"Aiyaiya kon mboke tuku tumbar aiyaiya kon mboke tuku tumbar." Nada dering ponsel berbunyi tepat di jam 4, satu rumah yang sekarang berisi lima orang semuanya bangun dari tidurnya.
"Alhamdulillahi ahyana ba'da ma amatana wa ilaihi nusur."
Setelah bagun, pak agus sebagai kepala sesepuh di rumah mengajak keluarganya sholat di masjid, ternyata cuma pak agus dan bagas calon mantunya, karena ketiga wanita di rumah sepertinya sedang halangan.
Setelah sholat subuh, pak agus dan bagas ngaji al-qur'an sebentar cuma sampai alam sedikit cerah, setelah itu keduanya pulang ke rumah dan disambut oleh tiga wanita yang sedang menyiapkan sarapan.
Karena di rumah kamar mandi cuma ada dua, jadi mereka bergantian menggunakanya, dan setelah semuanya beres untuk persiapan urusan masing-masing, mereka berkumpul di meja makan.
"Wah sarapan hari ini kok beda." Ucap pak agus.
"Iya, kami bertiga yang menyiapkanya."
Benar, hari ini berbeda, yang biasanya cuma roti dan selai, sekarang nasi, daging sapi dan mie lodeh.

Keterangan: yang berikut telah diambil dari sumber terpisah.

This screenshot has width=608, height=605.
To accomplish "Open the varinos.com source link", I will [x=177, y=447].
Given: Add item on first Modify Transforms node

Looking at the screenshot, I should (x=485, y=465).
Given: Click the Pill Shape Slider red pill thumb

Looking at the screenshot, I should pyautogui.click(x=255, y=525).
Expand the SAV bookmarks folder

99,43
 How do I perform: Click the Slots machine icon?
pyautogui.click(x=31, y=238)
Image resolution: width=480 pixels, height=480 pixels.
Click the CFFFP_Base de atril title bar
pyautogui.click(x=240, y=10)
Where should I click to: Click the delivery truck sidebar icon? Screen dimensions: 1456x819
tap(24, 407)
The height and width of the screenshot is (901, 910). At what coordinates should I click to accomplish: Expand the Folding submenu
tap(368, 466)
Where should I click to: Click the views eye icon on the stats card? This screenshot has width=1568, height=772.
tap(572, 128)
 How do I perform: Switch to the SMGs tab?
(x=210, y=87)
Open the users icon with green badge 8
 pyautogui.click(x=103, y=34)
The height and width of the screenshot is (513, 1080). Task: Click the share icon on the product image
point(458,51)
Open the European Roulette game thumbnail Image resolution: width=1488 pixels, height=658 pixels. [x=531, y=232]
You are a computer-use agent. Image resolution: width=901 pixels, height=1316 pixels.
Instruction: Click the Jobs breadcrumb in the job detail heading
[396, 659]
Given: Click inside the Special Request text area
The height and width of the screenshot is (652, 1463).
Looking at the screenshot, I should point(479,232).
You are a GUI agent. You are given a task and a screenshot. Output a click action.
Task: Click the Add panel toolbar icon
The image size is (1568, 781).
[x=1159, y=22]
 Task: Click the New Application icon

Mari kita makan, sebelum makan berdoa bersama.... Amin, ini adalah rendang dengan daging sapi, gigitan pertama buat kalian, mmmm.
"Karena kalian belum mahrom, jadi berangkat sekolah kali ini jangan barengan dulu ya." Ucap pak agus kepada ofi dan bagas.
"Siapa juga yang mau berangkat bareng dia." Suasana ofi masih membuatnya sulit untuk tersenyum ketika berkata.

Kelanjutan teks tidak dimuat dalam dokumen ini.